Home
mandy edited this page 4 years ago

Mandy

Mandy is a bot which scrapes media links from various Lost Media wikis and reuploads them to the Internet Archive before they die.

To contact, email mandy@firemail.cc or create an issue on the most relevant repo. Legal matters? Read Copyright first.

Want this information in a blog post with pictures instead? It's more up to date.
My Quest to Stop Rare Media Being Lost Again

Contents:

  1. Why was this made?
  2. Which links are archived?
  3. Where can I find a list of archived links?
  4. Where is the source code?
  5. How does this work? Where can I find documentation?
  6. How do I run it?
  7. Can you archive [website] as well?
  8. Who is the angry blonde girl. Why is she there?
  9. Copyright

Why was this made?

Too many dead links.

There are currently two main Lost Media communities known to the bot's creator: the Lost Media Archive wikia and the Lost Media Wiki. Unfortunately, both these sites heavily rely on off-site hosting for videos such as YouTube and Vimeo. YouTube is well-known for deleting videos and entire accounts, which means it is not a safe place to archive media you don't want to lose.

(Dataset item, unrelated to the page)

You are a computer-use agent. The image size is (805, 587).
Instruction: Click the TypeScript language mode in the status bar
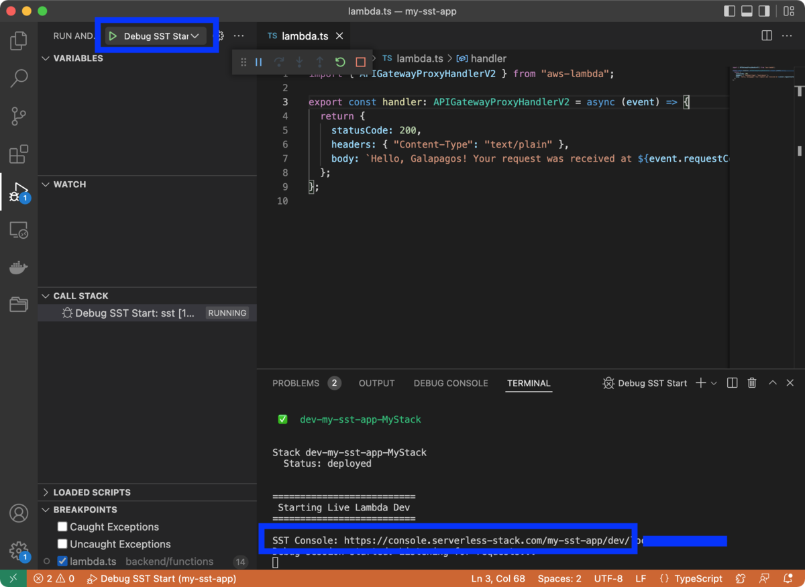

This bot was made in an attempt to automate the preservation of the poorly-archived media that is referenced on these lost media sites.

Which links are archived?

See Wiki: Which links are archived?

Where can I find a list of archived links?

The success list in the list repo keeps track of all the links which have been archived successfully.

The other lists keep track of links which have been recognised but not successfully archived. See Wiki: Which links are archived? for reasons why this may happen.

Also not that this list will not include links which were already archived. Those should be able to be found on archive.org.

Where is the source code?

This repo.

Can I fix it?

Feel free to fix or fork.

How does this work? Where can I find documentation?

Mandy is mostly made up of Python and shell scripts. A modified version of TubeUp (which uses youtube-dl and InternetArchive) is used for downloading and reuploading media. BeautifulSoup 4 is sometimes used for parsing RSS feeds. wget is sometimes used for downloading necessary feeds and wikia pages, for checking archive.org for existing copies and for fetching channel IDs from YouTube.

See Wiki: Documentation.

How do I run it?

Unless the last commit date to the list repo is over 15 days old or you have contacted me, you shouldn't (unless you replace all the parsers with different target websites).

This bot only needs to be run in one place at a time. Unless something has gone wrong, I am running this bot continually.

It is possible in the future that something happens resulting in me being unable to continue running this bot. In that case, see Wiki: Documentation.

Can you archive [website] as well?

If I you have time, probably. (now I have a job and stuff...)

This bot relies on fetching a page of recent activity from a website and looking through it for links. For example, the Lost Media Archive wikia (like all other similar wikia sites) has an RSS feed page which lists the last 40-50 changes to the site (now the wikia Recent Changes page is used, but the RSS feed scraper can still be found in old commits). By reading this page every few minutes, the bot can find all the new links added to the site (except under certain circumstances).

If a similar 'recent activity' page can be found on the website in question, a parser should not be hard to implement.

Who is the angry blonde girl? Why is she there?

The name of this bot is taken from Mandy, one of the main characters in the cartoon The Grim Adventures of Billy & Mandy.

In the show, she becomes the boss of the Grim Reaper (a traditional personification of death), which parallels the mission of this bot which prevents YouTube from killing rare media.

The character Mandy was created primarily by Maxwell Atoms. I apologise in advance to him and the show's animators for the use of their works without permission. The account avatar is cropped and modified directly from season 3, episode 1 (Daddy's Little Spider"), certain other images are original (albeit partially traced and derivative of Atoms' one-liners). These representations to not purport to be official in any way, nor is any relevant creator likely to be impacted by or even made aware of this project.

Copyright

"This bot reuploaded content I own/etc. I would like my content taken down."

My mistake. I can help fix it.

Ask politely at mandy@firemail.cc and I will most likely respect your rightful decision and takedown your work. This is far quicker and easier than going through the archive.org takedown backlog.

This way, I can also blacklist your content to prevent future reuploads.

"This bot reuploaded content I own/etc. I want to sue you personally for money."

My country is continuously listed in the USTR list of US trading partners "that do not adequately or effectively protect and enforce intellectual property rights".

See the previous header if you would like your material taken down.

"I am Maxwell Atoms. What is this?"

oh shi-